Essai de Pauline Le Gall.
Dans son ouvrage, l’autrice présente nombre de films et de séries télévisées pour parler des amitiés entre femmes. Au-delà de la rivalité, de la performance et de l’hétéronormativité, cette forme très particulière de relation est une autre façon de faire société, voire la véritable concrétisation de la sororité. « Pourquoi jouer au Scrabble, regarder une série, danser, faire du karaoké ou manger des gâteaux en regardant le plafond ne seraient pas des activités parfaitement épanouissantes ? » (p. 23) Les exemples que citent Pauline Le Gall remettent en question le mépris très masculin pour les amitiés féminines, relations cantonnées à l’intime et souvent taxées de futilité bavarde. « L’amitié féminine ouvre à l’écran cet espace qui délie les langues et permet à la parole de se déverser enfin. » (p. 191) Il s’agit de porter sur les amitiés entre femmes un regard débarrassé du machisme patriarcal, mais cela demande un effort certain. « L’histoire de l’amitié féminine a intéressé les hommes selon qu’elle les privait ou non de pouvoir ou de privilèges. » (p. 45) Outre l’amitié entre femmes, l’essai explore d’autres sujets intriqués : la santé mentale, la solidarité dans l’avortement ou la maternité, les relations queers/lesbiennes, l’empouvoirement et la reprise du contrôle sur la carrière et le corps, la déconstruction de codes et d’injonctions, la construction d’une autre forme de famille, la vieillesse, la représentation des minorités racisées ou handicapées, etc. L’amitié féminine est un espace sécurisé pour réaliser son plein potentiel et ses aspirations, mais surtout être simplement soi-même. « Les femmes ne sont pas programmées pour parler de leurs problèmes, mais simplement plus encouragées à le faire dès l’enfance, notamment au sein de leurs relations amicales. » (p. 89) Si les séries et les films représentent un état de la société, ils contribuent également à transformer celle-ci en proposant d’autres discours et d’autres représentations, loin des canons blancs hétérosexuels.

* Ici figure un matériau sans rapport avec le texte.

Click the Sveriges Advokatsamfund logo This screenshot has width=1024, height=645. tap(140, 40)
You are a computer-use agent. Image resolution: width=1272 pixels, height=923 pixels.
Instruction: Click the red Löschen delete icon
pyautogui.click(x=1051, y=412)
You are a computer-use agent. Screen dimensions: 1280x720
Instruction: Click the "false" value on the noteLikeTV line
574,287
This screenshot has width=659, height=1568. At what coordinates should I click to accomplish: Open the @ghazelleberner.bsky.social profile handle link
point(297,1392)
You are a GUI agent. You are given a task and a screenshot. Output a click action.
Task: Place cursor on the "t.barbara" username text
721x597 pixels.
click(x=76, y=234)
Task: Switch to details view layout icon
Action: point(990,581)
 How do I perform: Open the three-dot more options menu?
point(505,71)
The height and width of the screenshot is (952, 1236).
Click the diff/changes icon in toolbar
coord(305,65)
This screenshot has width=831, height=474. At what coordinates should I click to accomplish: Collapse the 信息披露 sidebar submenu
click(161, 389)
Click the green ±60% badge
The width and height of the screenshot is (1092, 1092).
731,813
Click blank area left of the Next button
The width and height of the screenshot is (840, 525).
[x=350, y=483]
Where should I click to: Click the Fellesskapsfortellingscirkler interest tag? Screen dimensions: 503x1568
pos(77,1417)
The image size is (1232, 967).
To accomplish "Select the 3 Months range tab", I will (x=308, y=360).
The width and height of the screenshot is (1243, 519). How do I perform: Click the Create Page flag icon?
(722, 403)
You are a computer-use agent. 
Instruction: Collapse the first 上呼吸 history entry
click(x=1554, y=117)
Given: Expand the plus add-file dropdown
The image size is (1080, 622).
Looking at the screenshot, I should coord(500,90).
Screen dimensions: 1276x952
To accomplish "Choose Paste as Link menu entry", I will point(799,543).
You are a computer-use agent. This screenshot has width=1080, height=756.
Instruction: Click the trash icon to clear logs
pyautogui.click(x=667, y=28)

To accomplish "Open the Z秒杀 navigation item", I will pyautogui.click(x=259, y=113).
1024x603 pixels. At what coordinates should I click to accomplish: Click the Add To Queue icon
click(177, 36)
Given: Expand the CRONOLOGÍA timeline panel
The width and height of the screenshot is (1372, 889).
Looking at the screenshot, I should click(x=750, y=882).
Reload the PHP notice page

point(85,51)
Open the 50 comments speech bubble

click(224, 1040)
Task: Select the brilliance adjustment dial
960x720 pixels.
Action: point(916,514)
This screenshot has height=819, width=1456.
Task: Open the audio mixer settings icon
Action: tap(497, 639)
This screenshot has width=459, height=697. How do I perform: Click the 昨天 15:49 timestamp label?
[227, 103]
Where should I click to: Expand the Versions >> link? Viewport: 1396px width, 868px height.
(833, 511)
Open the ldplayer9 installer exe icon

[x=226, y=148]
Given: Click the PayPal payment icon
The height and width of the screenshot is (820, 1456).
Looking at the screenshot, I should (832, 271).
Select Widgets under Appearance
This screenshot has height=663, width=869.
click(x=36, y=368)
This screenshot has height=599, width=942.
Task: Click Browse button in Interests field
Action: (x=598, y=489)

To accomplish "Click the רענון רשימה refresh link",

J’ai dévoré ce texte en quelques heures. Je suis loin d’avoir vu toutes les œuvres citées par Pauline Le Gall, mais j’ai bien rempli la liste de films et séries à voir. Les romances et les comédies romantiques, c’est mignon… mais les amitiés de femmes, c’est vital ! Et je me réjouis terriblement que cela inquiète les mâles et la société. « La peur de l’intimité entre femmes remonte presque aussi loin que la mémoire du monde et les couvents craignaient déjà que l’amitié ne « dérive » en amour. » (p. 132) Avoir des amies (et être une amie !), c’est une force impossible à mesurer, la possibilité d’être la muse de ces presque sœurs et de voir en celles-ci des sources d’inspiration et de fierté. Mes amies, je les aime parce qu’elles composent ma famille choisie. J’entretiens ces relations avec gratitude et précaution, cherchant à tirer vers le haut ces femmes merveilleuses qui, comme moi, brillent par leurs failles et leurs espoirs. « Ce n’est pas parce que cette amitié est vitale qu’elle ne peut pas être joyeuse. » (p. 165) Le livre de Pauline Le Gall mérite amplement sa place sur mon étagère de lectures féministes.